=== Your goal ===
Starting with the line that contains "Task: Expand the Cases section" and stopping after the line that contains "Screen dimensions: 405x649", return each line below exactly as written, with no others.

┌─ Data excerpts

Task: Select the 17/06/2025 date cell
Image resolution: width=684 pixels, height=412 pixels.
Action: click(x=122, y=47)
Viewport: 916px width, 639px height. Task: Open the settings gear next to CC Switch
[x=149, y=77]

└─
┌─ Data excerpts

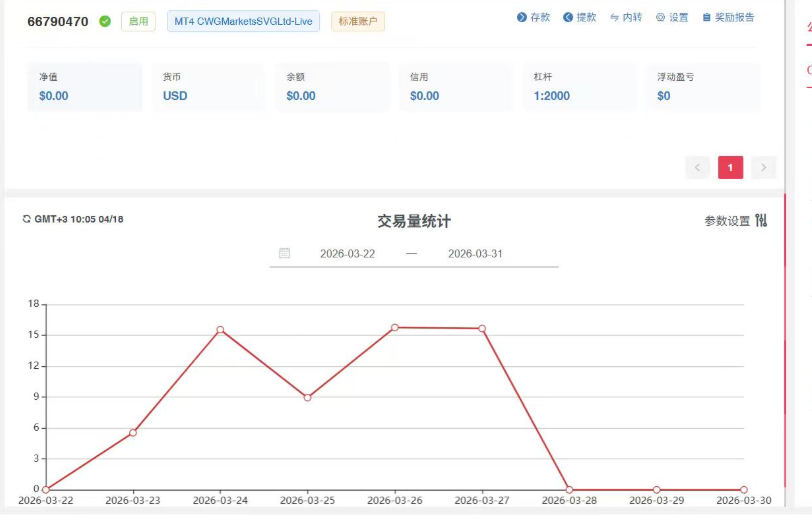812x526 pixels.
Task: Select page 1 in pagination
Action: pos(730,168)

└─
┌─ Data excerpts

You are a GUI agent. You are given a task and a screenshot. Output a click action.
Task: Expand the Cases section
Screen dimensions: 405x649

└─

=== Answer to this task ===
Task: Expand the Cases section
Screen dimensions: 405x649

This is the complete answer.